WHAT THE TASK ASKS – A word-for-word transcript of every entry is required.

DATASET EXCERPTS –
----

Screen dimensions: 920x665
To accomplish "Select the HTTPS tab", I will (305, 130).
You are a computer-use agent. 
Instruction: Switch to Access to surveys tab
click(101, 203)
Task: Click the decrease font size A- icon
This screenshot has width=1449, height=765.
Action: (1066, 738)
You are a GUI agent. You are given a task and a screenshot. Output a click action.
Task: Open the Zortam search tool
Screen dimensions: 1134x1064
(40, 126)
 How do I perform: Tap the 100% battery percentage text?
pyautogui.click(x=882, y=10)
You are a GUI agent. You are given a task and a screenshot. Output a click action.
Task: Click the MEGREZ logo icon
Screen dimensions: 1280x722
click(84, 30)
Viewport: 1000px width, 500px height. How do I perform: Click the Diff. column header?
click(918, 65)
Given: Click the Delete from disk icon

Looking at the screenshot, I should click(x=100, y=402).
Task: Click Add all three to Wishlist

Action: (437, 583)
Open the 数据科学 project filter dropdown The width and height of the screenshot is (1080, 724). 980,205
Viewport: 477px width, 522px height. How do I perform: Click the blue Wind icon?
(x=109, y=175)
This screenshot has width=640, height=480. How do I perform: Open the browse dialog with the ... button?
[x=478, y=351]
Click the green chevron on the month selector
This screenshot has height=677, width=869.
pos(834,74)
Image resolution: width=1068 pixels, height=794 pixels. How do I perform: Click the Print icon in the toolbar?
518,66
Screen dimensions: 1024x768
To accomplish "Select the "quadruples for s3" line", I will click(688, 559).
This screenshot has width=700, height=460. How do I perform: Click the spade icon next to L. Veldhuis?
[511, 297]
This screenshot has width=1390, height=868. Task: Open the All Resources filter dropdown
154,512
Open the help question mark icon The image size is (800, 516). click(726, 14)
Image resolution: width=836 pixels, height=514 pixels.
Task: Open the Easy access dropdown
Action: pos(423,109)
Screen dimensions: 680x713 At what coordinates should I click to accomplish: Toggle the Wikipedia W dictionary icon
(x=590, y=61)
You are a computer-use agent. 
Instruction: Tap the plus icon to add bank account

----

TASK RESPONSE –
Screen dimensions: 920x665
To accomplish "Select the HTTPS tab", I will (305, 130).
You are a computer-use agent. 
Instruction: Switch to Access to surveys tab
click(101, 203)
Task: Click the decrease font size A- icon
This screenshot has width=1449, height=765.
Action: (1066, 738)
You are a GUI agent. You are given a task and a screenshot. Output a click action.
Task: Open the Zortam search tool
Screen dimensions: 1134x1064
(40, 126)
 How do I perform: Tap the 100% battery percentage text?
pyautogui.click(x=882, y=10)
You are a GUI agent. You are given a task and a screenshot. Output a click action.
Task: Click the MEGREZ logo icon
Screen dimensions: 1280x722
click(84, 30)
Viewport: 1000px width, 500px height. How do I perform: Click the Diff. column header?
click(918, 65)
Given: Click the Delete from disk icon

Looking at the screenshot, I should click(x=100, y=402).
Task: Click Add all three to Wishlist

Action: (437, 583)
Open the 数据科学 project filter dropdown The width and height of the screenshot is (1080, 724). 980,205
Viewport: 477px width, 522px height. How do I perform: Click the blue Wind icon?
(x=109, y=175)
This screenshot has width=640, height=480. How do I perform: Open the browse dialog with the ... button?
[x=478, y=351]
Click the green chevron on the month selector
This screenshot has height=677, width=869.
pos(834,74)
Image resolution: width=1068 pixels, height=794 pixels. How do I perform: Click the Print icon in the toolbar?
518,66
Screen dimensions: 1024x768
To accomplish "Select the "quadruples for s3" line", I will click(688, 559).
This screenshot has width=700, height=460. How do I perform: Click the spade icon next to L. Veldhuis?
[511, 297]
This screenshot has width=1390, height=868. Task: Open the All Resources filter dropdown
154,512
Open the help question mark icon The image size is (800, 516). click(726, 14)
Image resolution: width=836 pixels, height=514 pixels.
Task: Open the Easy access dropdown
Action: pos(423,109)
Screen dimensions: 680x713 At what coordinates should I click to accomplish: Toggle the Wikipedia W dictionary icon
(x=590, y=61)
You are a computer-use agent. 
Instruction: Tap the plus icon to add bank account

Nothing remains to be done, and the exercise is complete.